London, New York, Paris: we would traditionally associate these cities as centres of the world’s cut­ting-edge modern art. We would not, however include St Andrews’ closest city, small and humble Dun­dee, in this category.

But is the city worthy of being considered artisti­cally significant? A fantastic exhibition that has just opened at the DCA (Dundee Contemporary Arts), may give us reason to argue so.

German-born but New York based multi-talented art­ist Jutta Koether is exhibiting her larg­est UK show to date in the gallery, featuring new work not yet shown anywhere else in Eu­rope. Furthermore, this particular series of work was commissioned specifically for the DCA; a beauti­ful artistic centre in Dundee’s cul­tural quarter.
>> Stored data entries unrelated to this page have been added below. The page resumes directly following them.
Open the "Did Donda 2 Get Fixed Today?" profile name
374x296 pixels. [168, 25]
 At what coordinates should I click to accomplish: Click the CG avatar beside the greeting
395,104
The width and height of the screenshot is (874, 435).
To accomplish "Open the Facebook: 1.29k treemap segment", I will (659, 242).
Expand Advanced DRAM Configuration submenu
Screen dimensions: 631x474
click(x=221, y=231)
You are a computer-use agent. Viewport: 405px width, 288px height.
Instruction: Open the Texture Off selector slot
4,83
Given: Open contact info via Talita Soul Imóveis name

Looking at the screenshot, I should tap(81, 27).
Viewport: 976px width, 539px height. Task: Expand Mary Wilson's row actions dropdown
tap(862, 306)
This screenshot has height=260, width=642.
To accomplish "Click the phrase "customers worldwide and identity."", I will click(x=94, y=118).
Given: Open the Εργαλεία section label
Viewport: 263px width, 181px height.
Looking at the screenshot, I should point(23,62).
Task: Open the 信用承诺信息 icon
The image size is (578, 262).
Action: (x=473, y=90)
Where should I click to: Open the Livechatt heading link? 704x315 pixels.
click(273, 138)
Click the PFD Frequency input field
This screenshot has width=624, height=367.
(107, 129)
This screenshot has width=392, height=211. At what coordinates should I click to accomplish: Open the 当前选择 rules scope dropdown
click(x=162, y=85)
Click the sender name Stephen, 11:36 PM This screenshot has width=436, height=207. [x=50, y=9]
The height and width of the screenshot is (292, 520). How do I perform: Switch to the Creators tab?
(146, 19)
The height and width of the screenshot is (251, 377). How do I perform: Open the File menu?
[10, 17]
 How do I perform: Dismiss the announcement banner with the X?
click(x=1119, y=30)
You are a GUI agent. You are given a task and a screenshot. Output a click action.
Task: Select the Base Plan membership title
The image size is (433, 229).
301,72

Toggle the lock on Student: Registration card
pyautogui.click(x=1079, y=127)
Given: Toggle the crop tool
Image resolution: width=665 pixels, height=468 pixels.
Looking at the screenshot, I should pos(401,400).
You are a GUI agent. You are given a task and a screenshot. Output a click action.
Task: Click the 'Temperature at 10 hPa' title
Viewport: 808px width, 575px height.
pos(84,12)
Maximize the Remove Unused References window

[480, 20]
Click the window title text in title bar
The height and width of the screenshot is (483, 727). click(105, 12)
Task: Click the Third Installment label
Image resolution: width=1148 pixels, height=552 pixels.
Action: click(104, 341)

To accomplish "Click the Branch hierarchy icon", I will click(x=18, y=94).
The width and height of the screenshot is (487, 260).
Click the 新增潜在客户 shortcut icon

The story of Koether’s recent work begins in the summer of 2008, where she visited the National Gal­leries of Scotland in Edinburgh and was particularly struck by a series of paintings known as ‘The Seven Sacraments’ by 17th centu­ry French Artist, Nicolas Poussin. Koether argued that in recent dec­ades, painting has become a much less favoured medium of modern artist, preferring more outlandish media. However, seeing the majes­tic power of Baroque art convinced the artist that painting “could have a new life”. She stated that “seeing the work coincided with a growing interest of mine of looking at clas­sical paintings and giving them a contemporary relevance.”

Photo: Ruairidh Bowen
Photo: Ruairidh Bowen

Upon entering the first gallery in the DCA, we meet the artist’s initial series: a re-imagining of ‘The Four Seasons’. This is a very traditional subject matter, across many artistic genres, from poetry to music, and is indeed very relevant to the Ba­roque masters such as Poussin who appreciat­ed the beauty and com­plexities of the natural world. I was particular­ly encapsulated by ‘The Season IV’, a brooding representation of Win­ter, with strong angular shapes and diagonal lines, reminiscent of the work of Franz Marc.

Moving into the second gallery, we ex­perience a dynamic transmedia reinter­pretation of the Seven Sacraments of the Catholic Faith: Baptism, Eucharist, Confirmation, Marriage, Penance, Ordination and Extreme Unction. Her style of painting is on the surface, chaotic and confusing, but there is a sense of order; particularly in her two de­pictions of marriage, where there is a clear narrative landscape created. On mere speculation, I understand her to strip Poussin’s compositions down to their bare and simplest form, and from there, reconstruct a work with a bold and contempo­rary stylistic approach.

Photo: Ruairidh Bowen
Photo: Ruairidh Bowen

Koether’s sculptures and instal­lations may seem fairly outlandish; her depiction of Ordination is sim­ply a tangled mess of LED lights on a wooden chair. In some ways, her contrasting forms of media may seem disconnected, despite following a theme. However, I feel her sculpture continues this concept of deconstruction, whilst maintaining the crucial element of Poussin’s work, which is a strong sense of drama.

Koether manages to transform, what is ultimately, historical art into a 21st century experience. Escaping the bubble is ever so necessary once in a while, and if one is feeling uncultured, a trip across the Tay may be very worthwhile indeed.

Jutta Koether’s exhibition ‘Sea­sons and Sacraments’ is on at the DCA until 21 April. She also has some pieces of art on display in the current Tate Modern exhibi­tion ‘A Bigger Splash’ in London.